Perhaps these inaccuracies will not bother other readers as much as they bother me. But the story in general just didn't grab me either. At times the romance between John Stranger and Breanna was a bit sappy (this is personal opinion, others might not see it that way). It also took a really long time for Breanna's story to intersect with Dottie's story. And I just could not identify with Dottie. She took way too long to take her children out of an extremely dangerous situation, because she was too concerned about Jerrod's psychological and emotional welfare. I could understand her reasoning if she had been afraid he would kill them if they left, but her reasoning was always that she was afraid it would destroy Jerrod's emotional/psychological healing and she wanted to help him get better. The violence done to the children in the book sickened me, and made me angry that this character would put herself and her children in such a position.
The ending has a frightening climax and struck me as an awfully convenient way to get Dottie out of her marriage and move her on to a new relationship. I just didn't like this book much at all. There was one portion of the story in which Dottie and Jerrod's doctor discuss the reasons why God does not always heal faithful Christians who ask Him for healing that I thought was really explained well. I did enjoy parts of the book, but the weak points were hard to power through.

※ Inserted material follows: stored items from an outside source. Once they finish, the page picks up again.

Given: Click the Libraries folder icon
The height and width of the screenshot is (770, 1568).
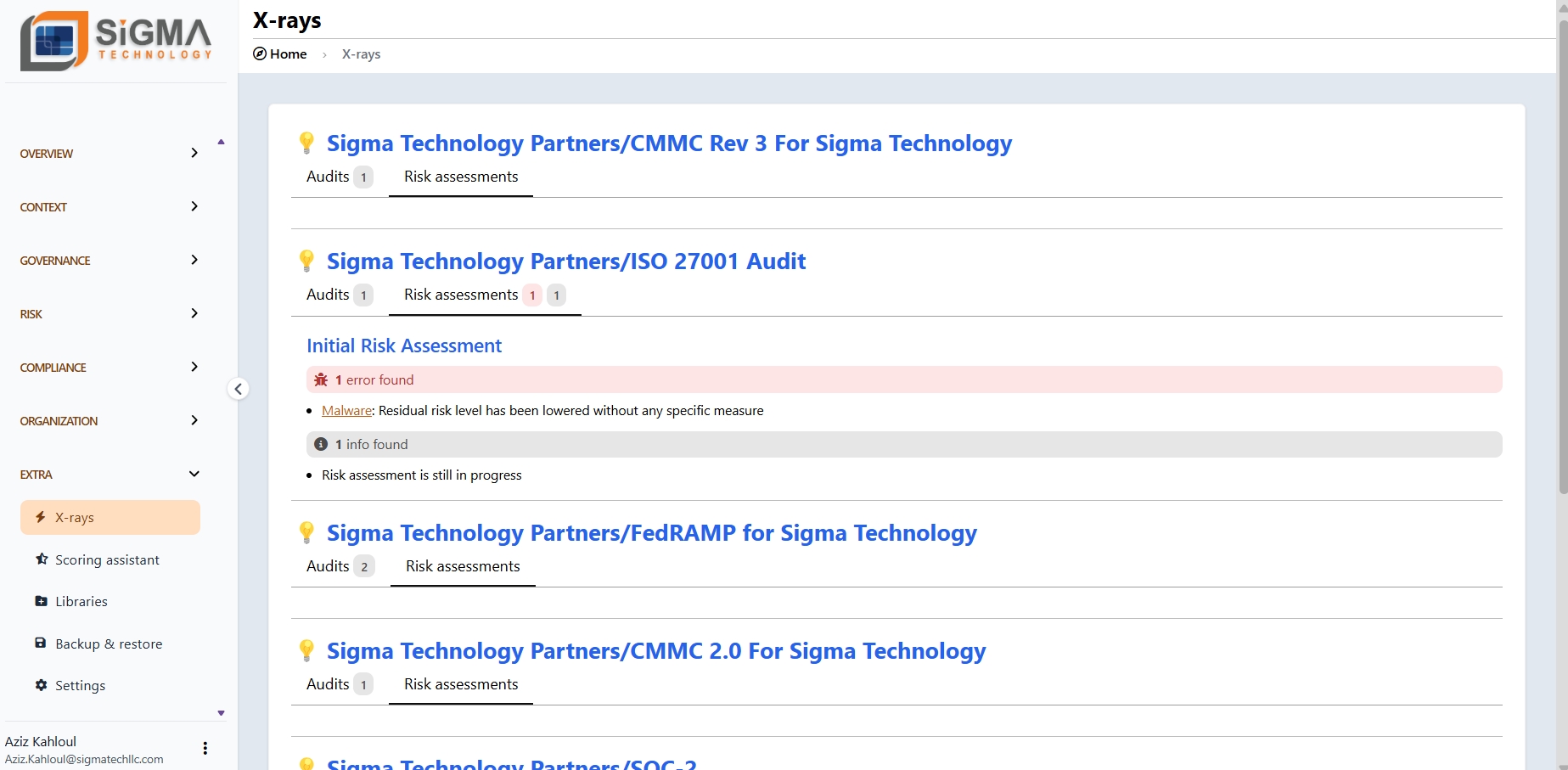Looking at the screenshot, I should coord(41,601).
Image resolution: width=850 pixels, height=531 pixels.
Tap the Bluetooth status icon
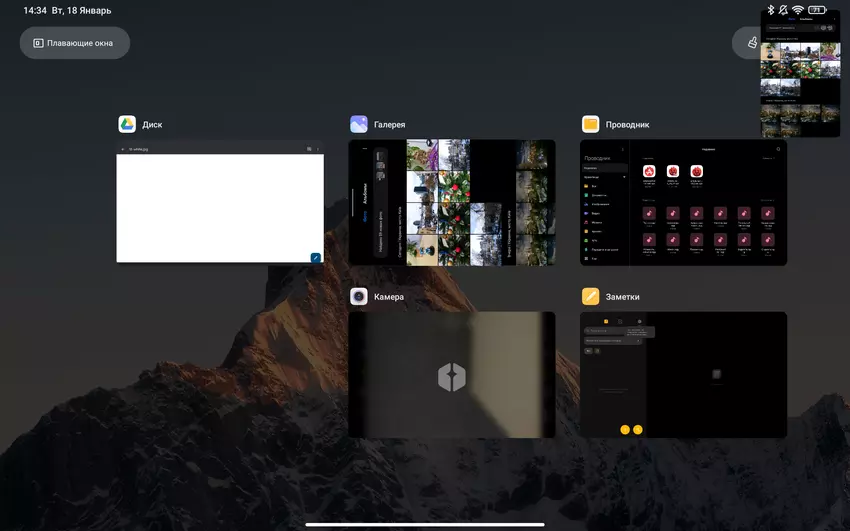(771, 9)
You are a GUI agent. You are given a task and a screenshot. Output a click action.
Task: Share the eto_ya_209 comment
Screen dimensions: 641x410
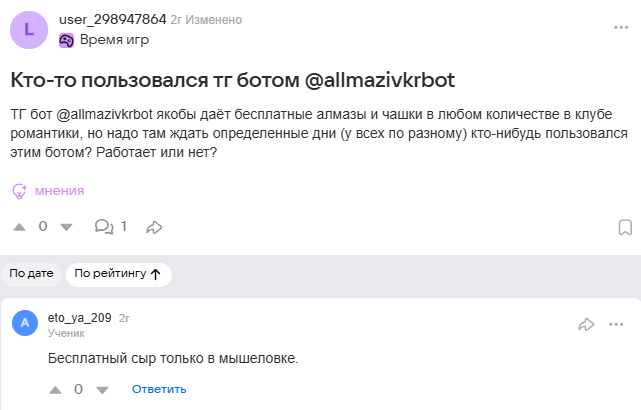(587, 324)

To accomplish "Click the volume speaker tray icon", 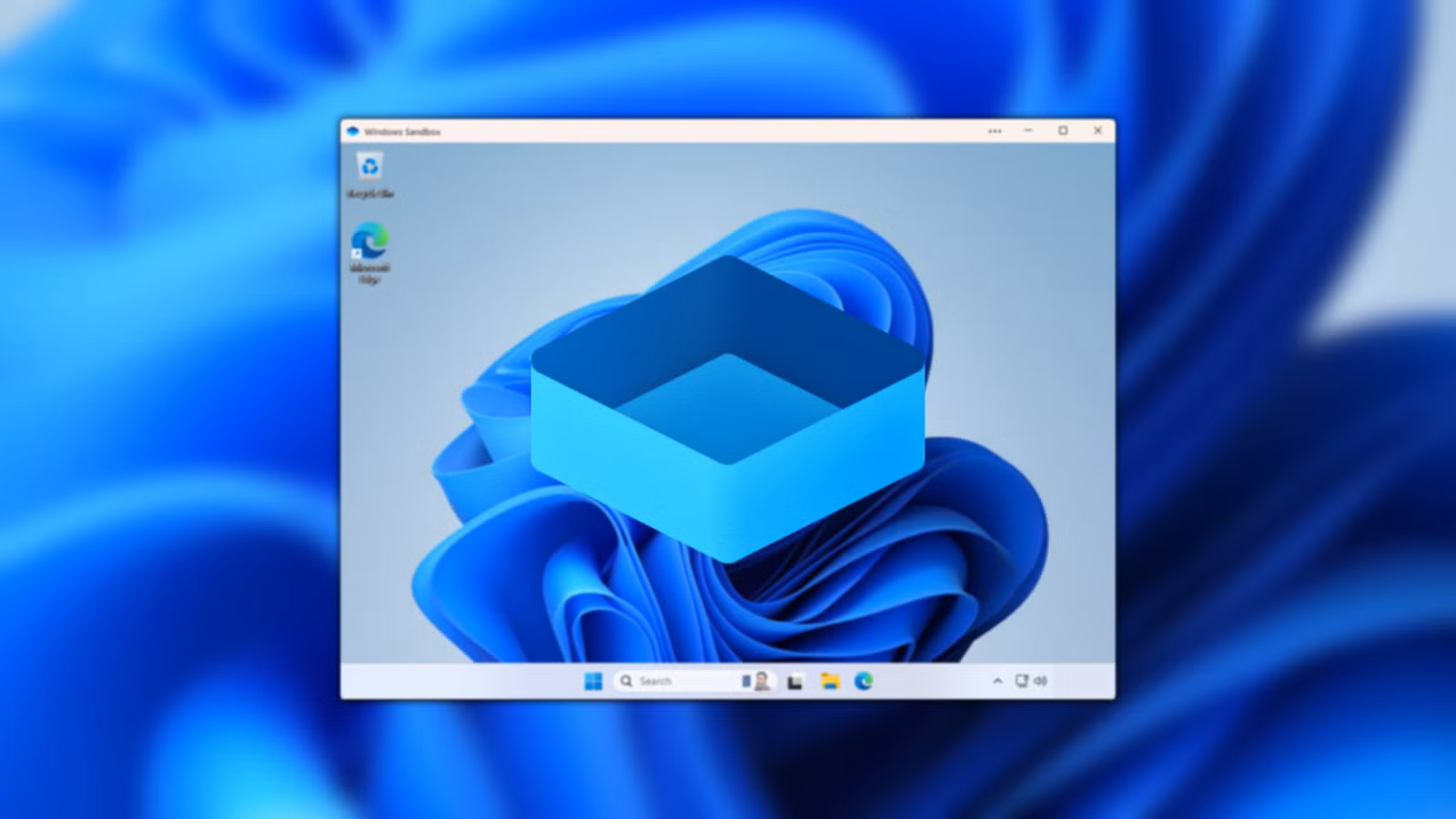I will pyautogui.click(x=1040, y=681).
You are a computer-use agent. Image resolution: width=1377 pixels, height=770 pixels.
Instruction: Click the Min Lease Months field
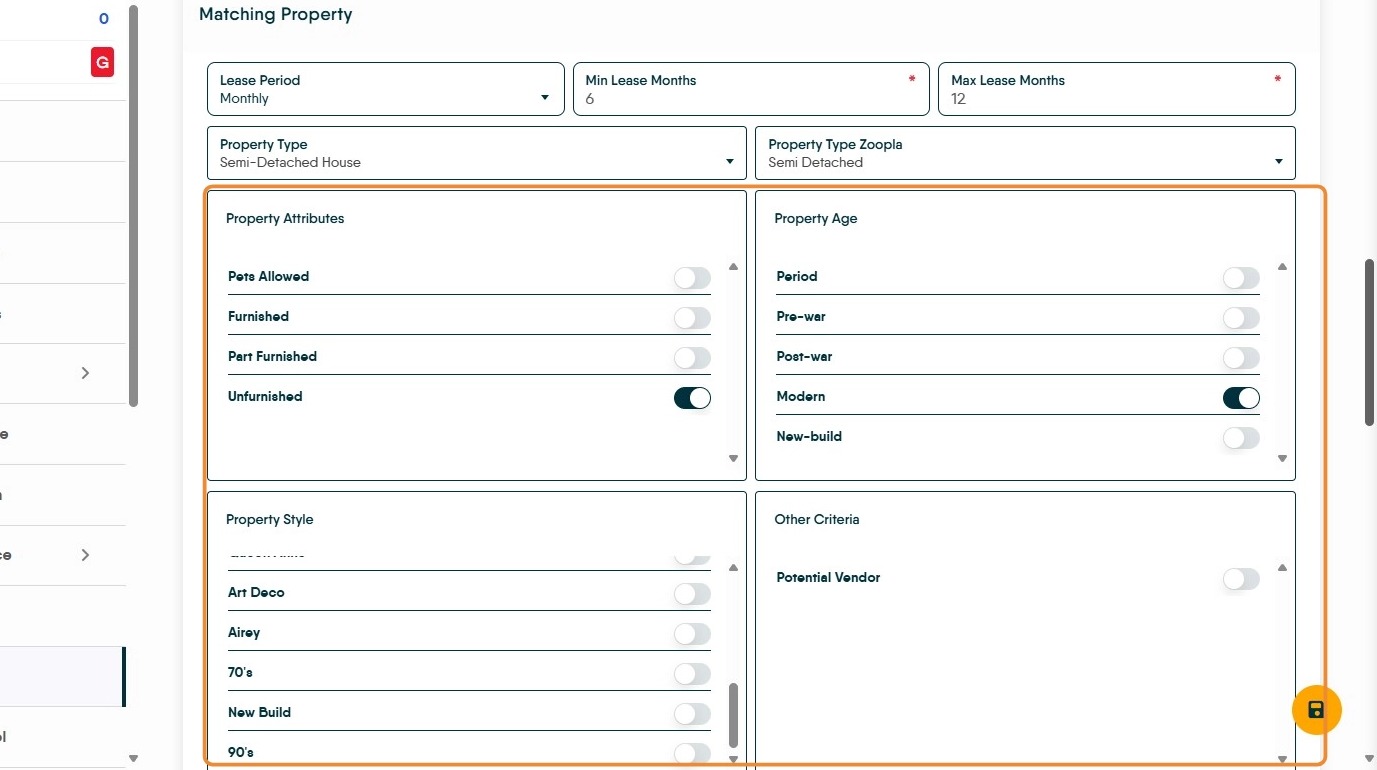pos(750,98)
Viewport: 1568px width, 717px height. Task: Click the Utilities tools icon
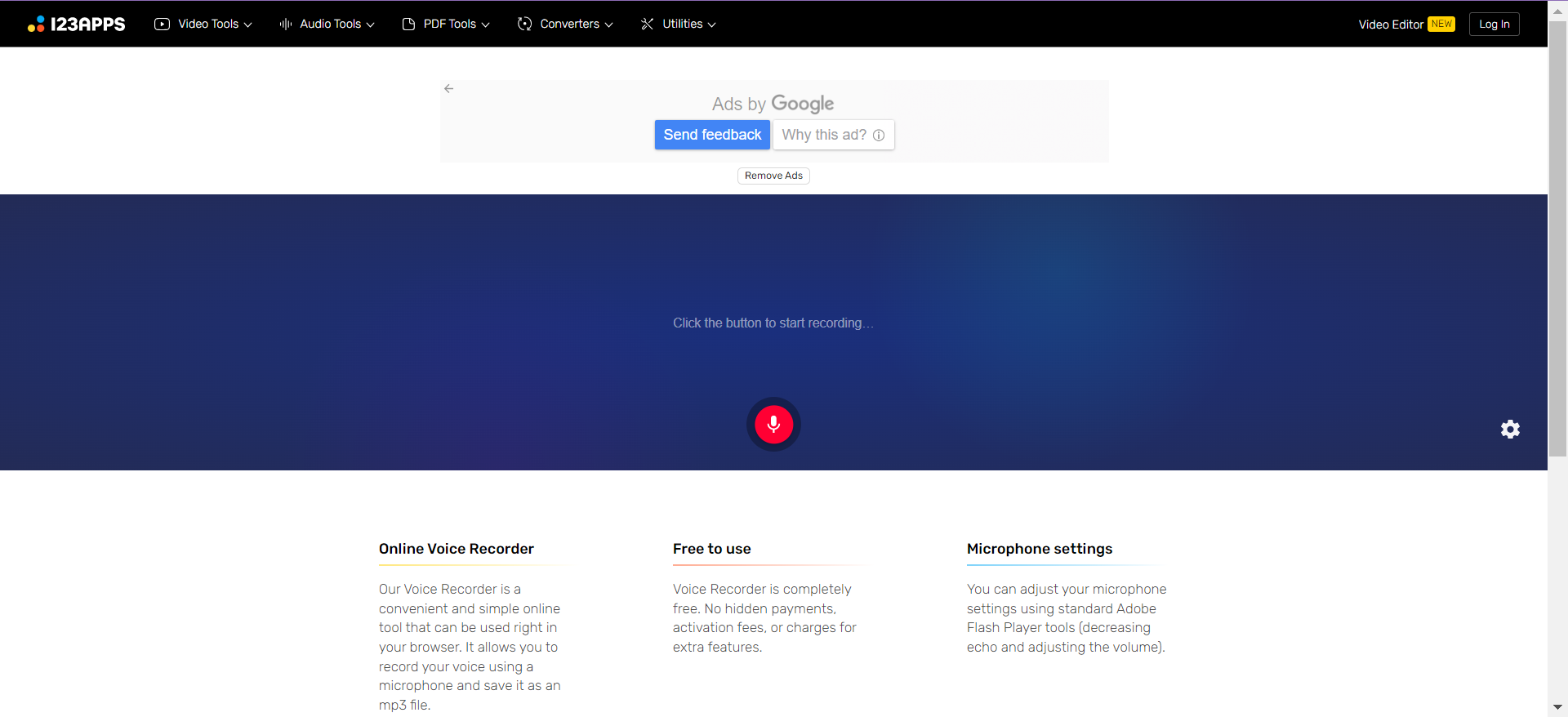647,24
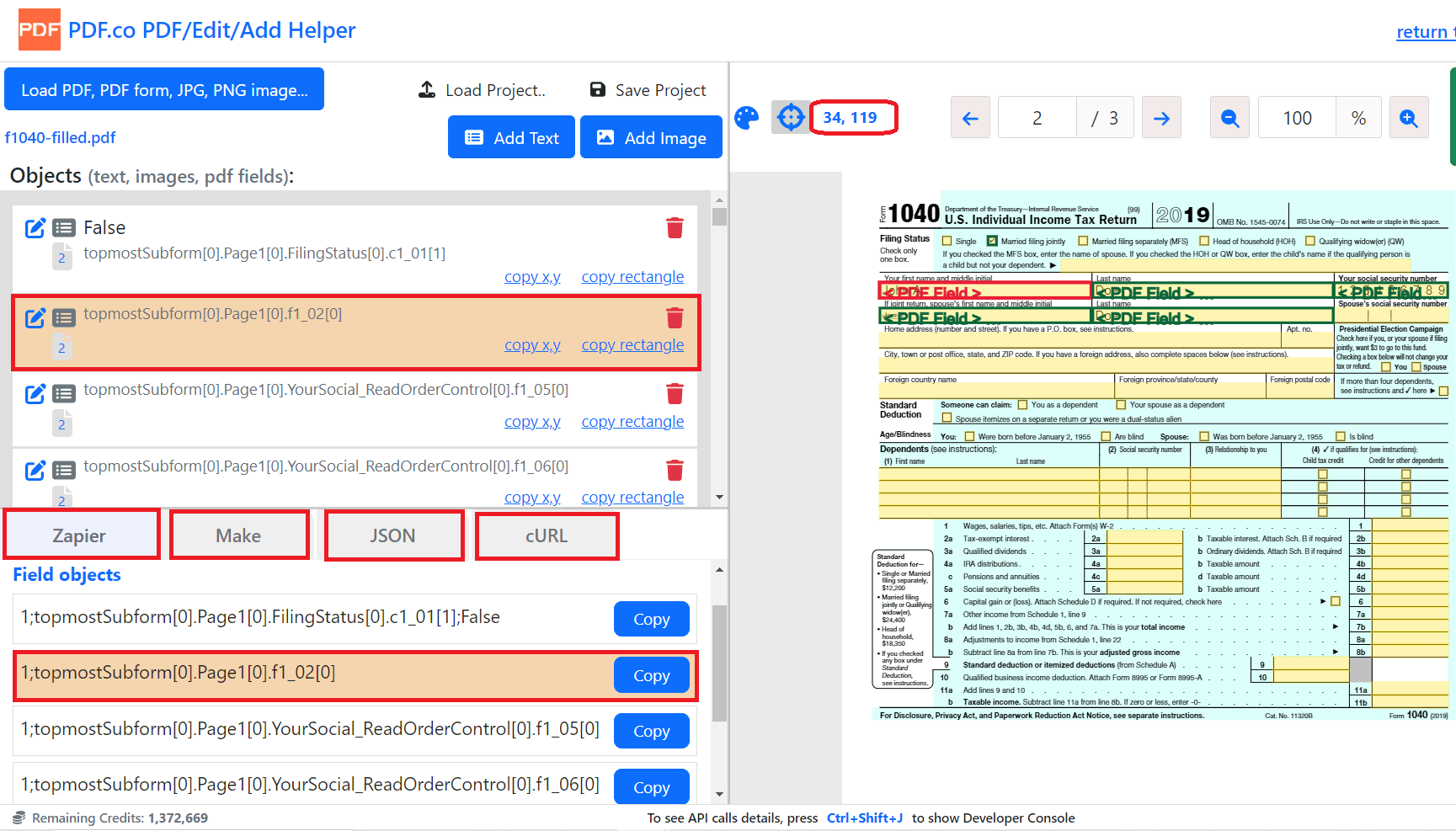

I think I was probably also at a disadvantage because I didn't read the first book of this series (Angel of Mercy) or the other series that is related to Breanna's love interest, John Stranger (Journeys of the Stranger). I definitely felt like there was a big backstory that I had missed, so readers would be better off starting at the beginning of this series. Ultimately, I don't recommend this book unless you are an Al Lacy fan.
**This book was provided for review by the publisher, Waterbrook Multnomah.